De Christine il ne reste plus rien, si ce n’est sa tombe, dans le carré 35 du cimetière de Casablanca. Tombe déchue, où le cadre où devrait se trouver son portrait renvoie au vide qui s’est bâti sur son image : sa mère ayant brûlé toute photographie existante de sa fille, le drame a été occulté tant bien que mal. Dans une tentative de reconstruire le passé, de réprimer les souvenirs et de réduire la mémoire à néant pour réédifier les fondements de son histoire, la famille de Christine métamorphose l’image de l’enfant disparue, révélant des pans obscurs, où personne n’a osé s’aventurer. Le secret familial constitue un fardeau, à tel point qu’il conduit le cinéaste à ressentir ce besoin presque vital de faire ressurgir l’image vide de la mort de cette enfant, en cumulant entretiens filmés avec les membres de sa famille, images d’archive, films de son enfance, dont l’éclectisme vise à rendre hommage à sa soeur qu’il n’a jamais connue, à sa mémoire inhumée. Mettant en parallèle images d’archive de crimes perpétués par les soldats français au Maroc et en Algérie et photos de l’album familial, Eric Caravaca rappelle subtilement le processus de l’oubli, « de la censure et de l’autocensure » qui s’articule de la même manière au sein de l’Histoire.

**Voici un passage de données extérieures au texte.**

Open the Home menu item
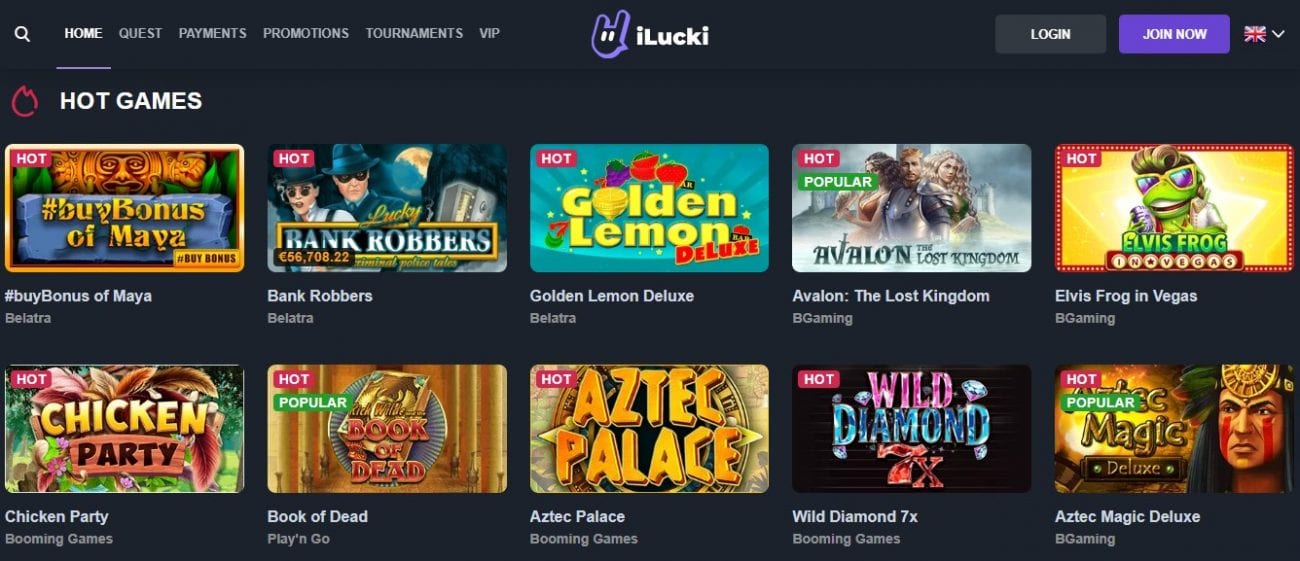The image size is (1300, 561). point(83,33)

Le documentaire nous fait alors part du mécanisme selon lequel le déni prend corps dans l’héritage historique, et se manifeste ainsi jusque dans l’intimité de l’histoire d’un drame familial : dans une volonté de reconstituer la désertion du passé, sont filmés des abattoirs désaffectés à l’intérieur desquels l’on aperçoit l’inscription « it’s all about memories » en lettres à moitié effacées par les ravages du temps.

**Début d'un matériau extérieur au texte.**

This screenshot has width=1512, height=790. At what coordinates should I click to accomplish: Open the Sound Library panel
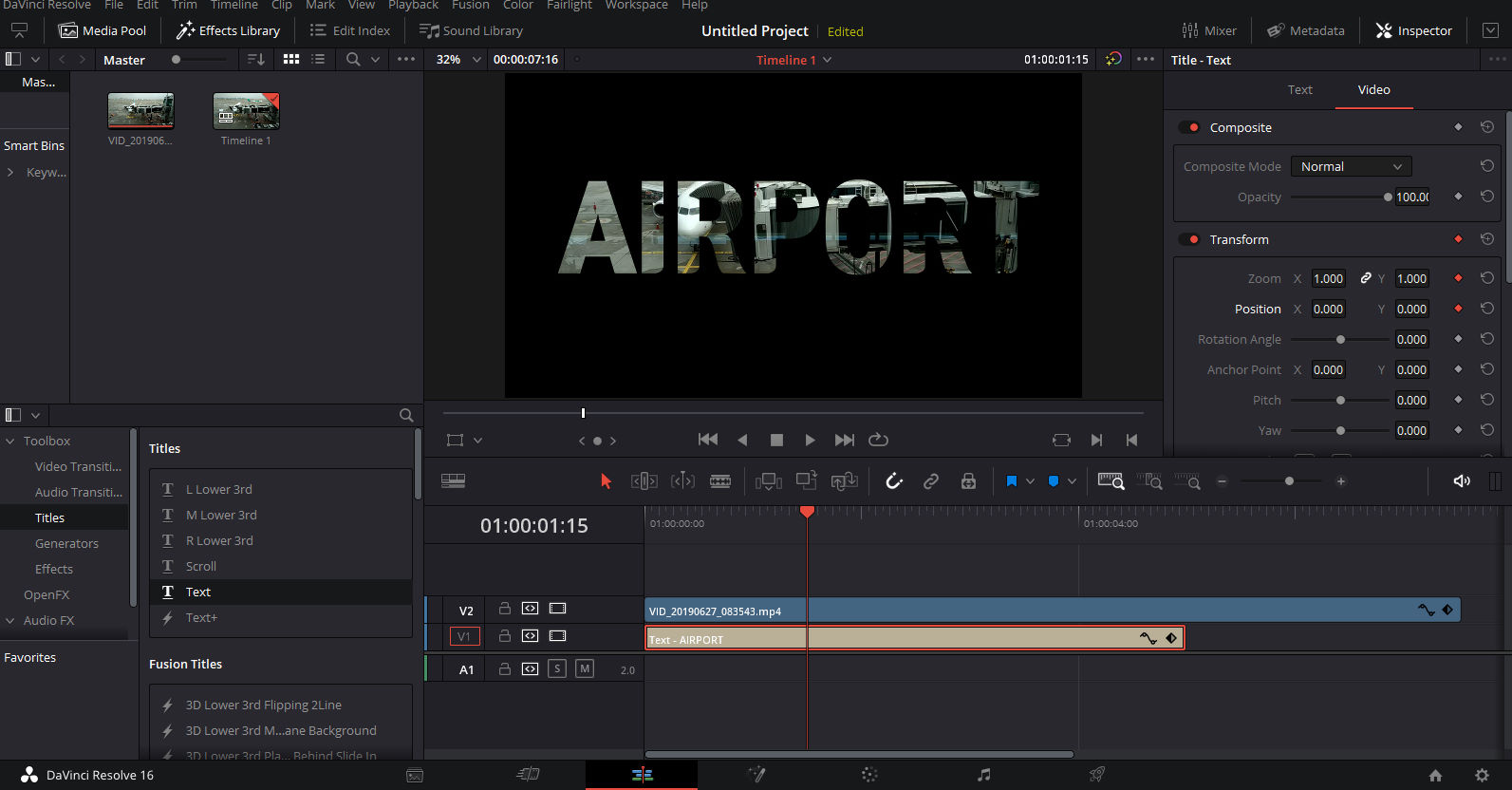(x=471, y=30)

En montrant une séquence de propagande nazie dans laquelle sont filmés des enfants malades, « anormaux », le film, en plus de rendre hommage à sa soeur en ancrant son histoire dans l’Histoire, met en lumière le caractère tout-puissant de la création artistique : visant en premier lieu à susciter le dégoût et l’horreur dans un contexte de génocide, ces images attendrissent, émeuvent et se rattachent à l’oeuvre dans une harmonie bouleversante.

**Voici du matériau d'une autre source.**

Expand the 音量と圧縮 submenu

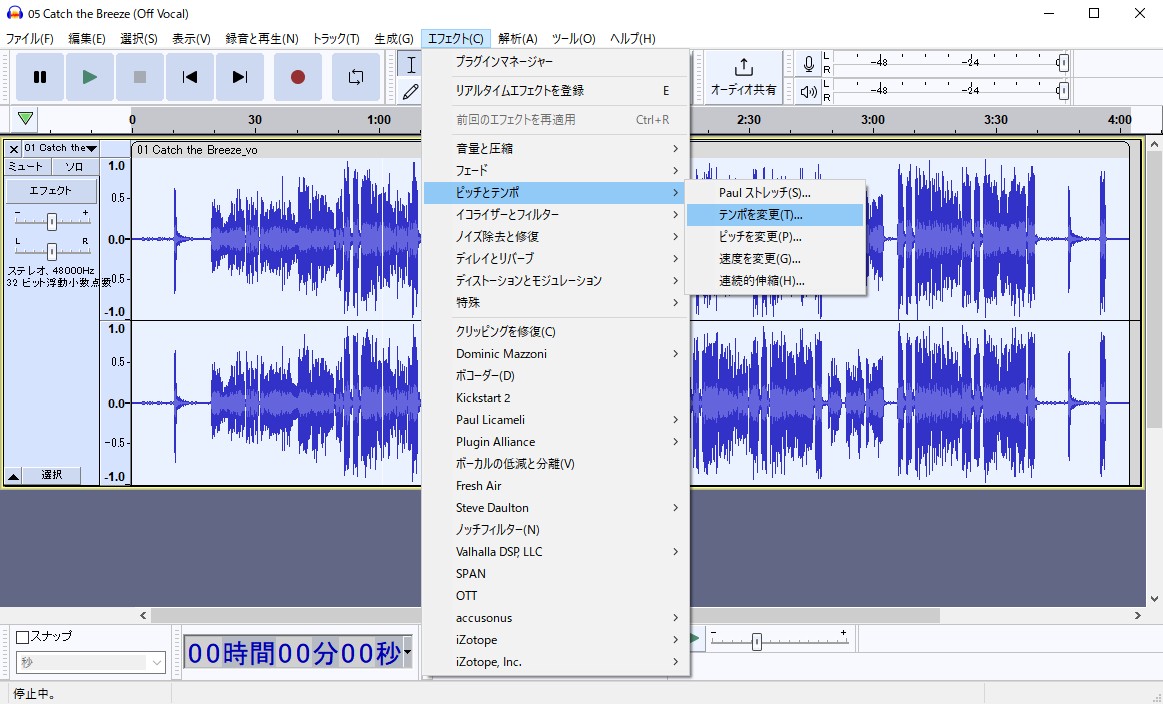556,148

Film sur l’oubli et le poids écrasant de l’altération de la réalité d’un passé, Carré 35 nous plonge au coeur d’un trouble profond. Le récit que conte la mère d’Eric à la caméra, à propos de sa propre mère dont la mort aurait été dissimulée aussi longtemps que possible, révèle une sorte de culture du mensonge, qui se perpétue et ce dépassant parfois les limites de la conscience-même : la mère de Christine assure ne jamais avoir eu l’idée d’occulter de telles vérités devant ses propres enfants. La puissance de l’imaginaire et de la croyance qui pousse les proches de Christine à créer cette aura de mystère autour de sa mort est pour le cinéaste l’unique moyen de lui redonner symboliquement la vie, en composant cet agencement d’images faisant écho à son existence enfouie dans la honte et le déni. En cela, Eric Caravaca rassemble les éclats de verre semés au travers de l’histoire : ceux du secret brisé lors de sa révélation.